Within this test, the open-source framework unstructured is used to evaluate the extraction process of text from structured documents. The goal is to assess how suitable unstructured is for practical use in AI-based information systems – especially with respect to text extraction, semantic preparation (chunking/tokenization) and subsequent embedding generation for vector-based retrieval systems.

Here is an example of a PDF file that was used for analysis with unstructured.

pm-partnerschaft-stackitDownload

To run the unstructured library, the official Docker image is used. It contains all required dependencies (e.g. Tesseract, Poppler, Python libraries) and allows immediate use without a local Python installation.

As part of an initial test, the unstructured tool was run interactively in the Docker container to evaluate the quality of text recognition and structural analysis of a sample PDF. The goal was to examine how reliably the framework recognizes content such as headings, paragraphs and running text and assigns them semantic types like Title or NarrativeText. The analysis showed that unstructured was able to reconstruct the document’s logical structure largely correctly. The test provides the basis for further steps such as semantic chunking and preparing the data for embedding-based retrieval systems.

In the next step, I automated the text extraction using a Python script. The code first automatically detects the document’s language via “langdetect”, then applies the appropriate OCR configuration and performs the structured analysis via unstructured – including classification and output of the detected content.

In the extracted example, it is clear how unstructured differentiates and classifies various text blocks. The semantic typing is in many cases understandable: headings like „OPITZ CONSULTING UND STACKIT WERDEN CLOUD-PARTNER“ are correctly recognized as Title, running text paragraphs as NarrativeText, and layout elements such as page numbers or footers as generic text.

Overall, the analysis shows that unstructured already provides a solid foundation for structuring documents with simple layout structure – but only when using the hi_res strategy, since results from the standard processing are significantly less accurate and more fragmented.

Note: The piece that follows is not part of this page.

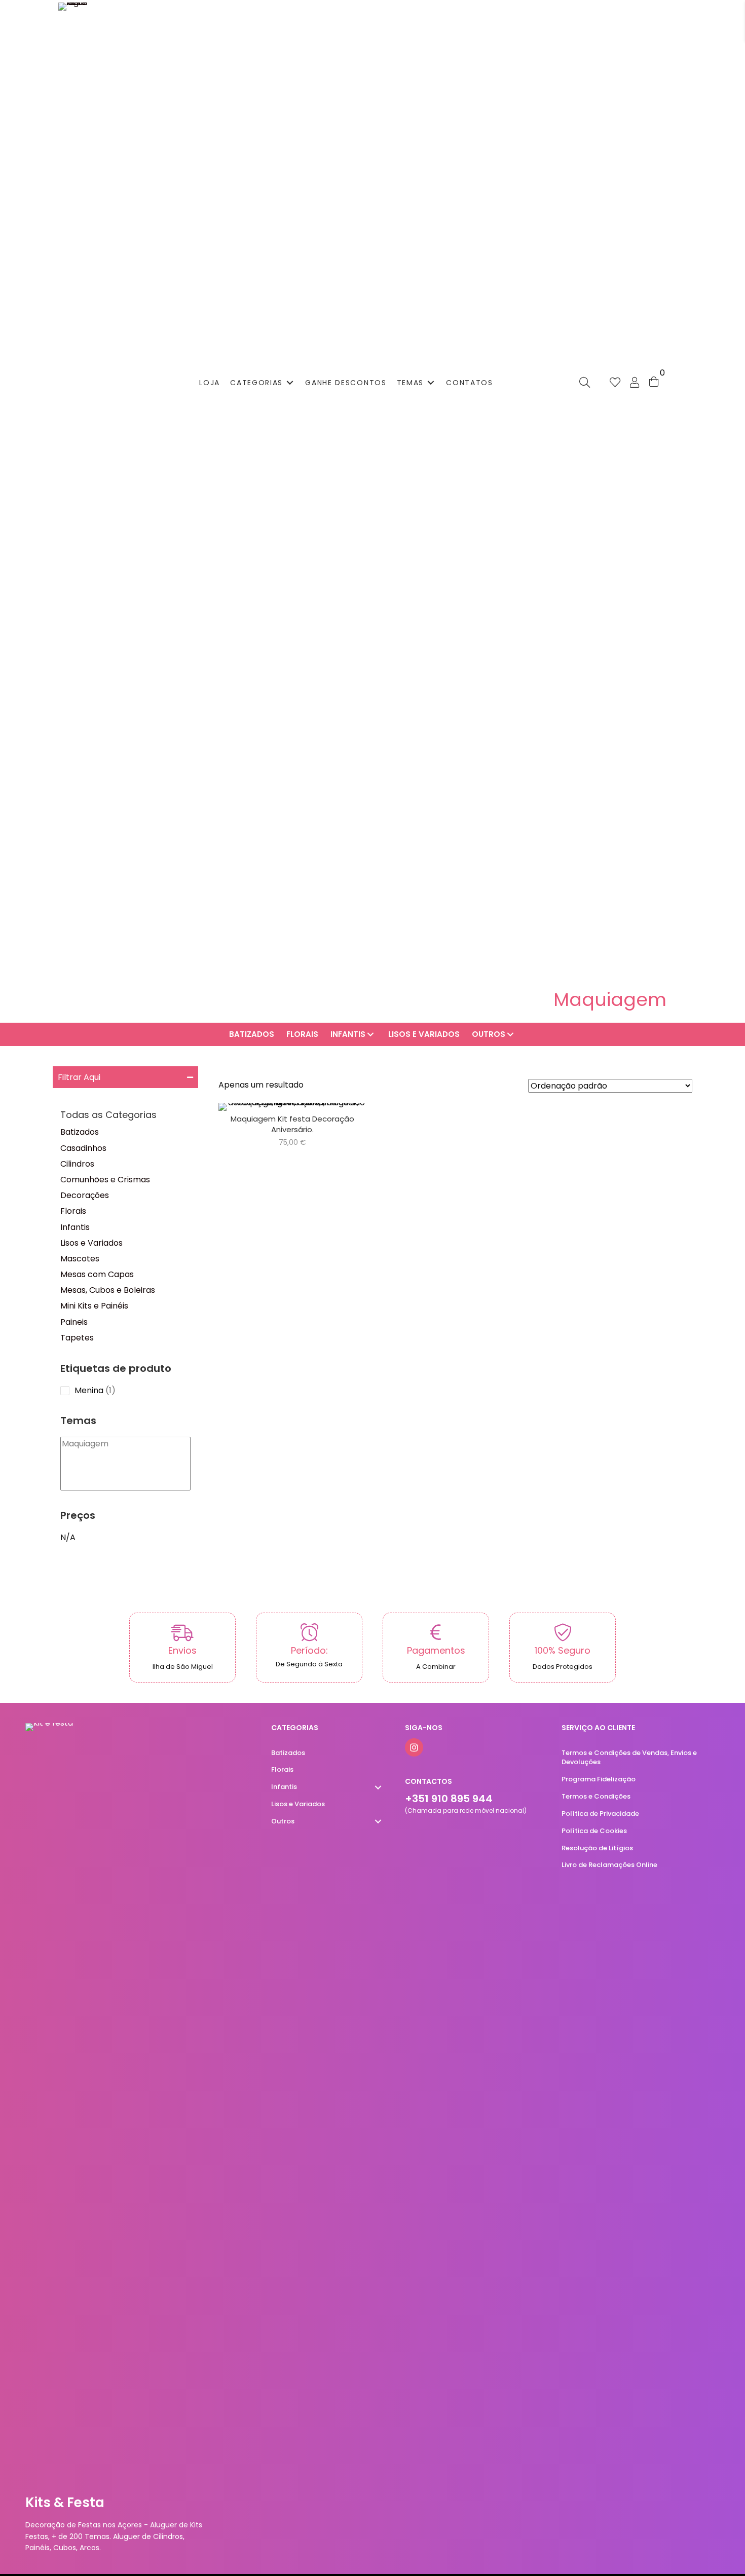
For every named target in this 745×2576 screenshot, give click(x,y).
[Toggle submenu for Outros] (510, 1034)
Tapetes (77, 1337)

PDF documents often contain more than meets the eye. Especially with scanned or automatically processed PDFs, so-called „Hidden Text Layers“ can be embedded – invisible texts that lie over the visible image of the document. These arise, for example, through OCR software such as Adobe Acrobat, which stores recognized characters as machine-readable text without making them visible to the user.

Such hidden texts can be read and processed by PDF analysis tools like unstructured – even if they do not appear in common PDF viewers. To check whether a PDF contains such embedded texts, the tool pdftotext from the poppler-utils package is suitable. With a simple command, it is possible to extract all machine-readable text and make it visible in a .txt file.

This is particularly helpful when unexpected or seemingly „incorrect“ contents appear in the analysis output – because they do not always stem from OCR errors, but sometimes from invisible text information in the original document.

At this point, I originally intended to continue with chunking, but in the course of the analysis I had to find that the chunking functionality of Unstructured is very rudimentary. For semantically clean segmentation, I therefore prefer a library like NLTK and will initially not pursue work with Unstructured further.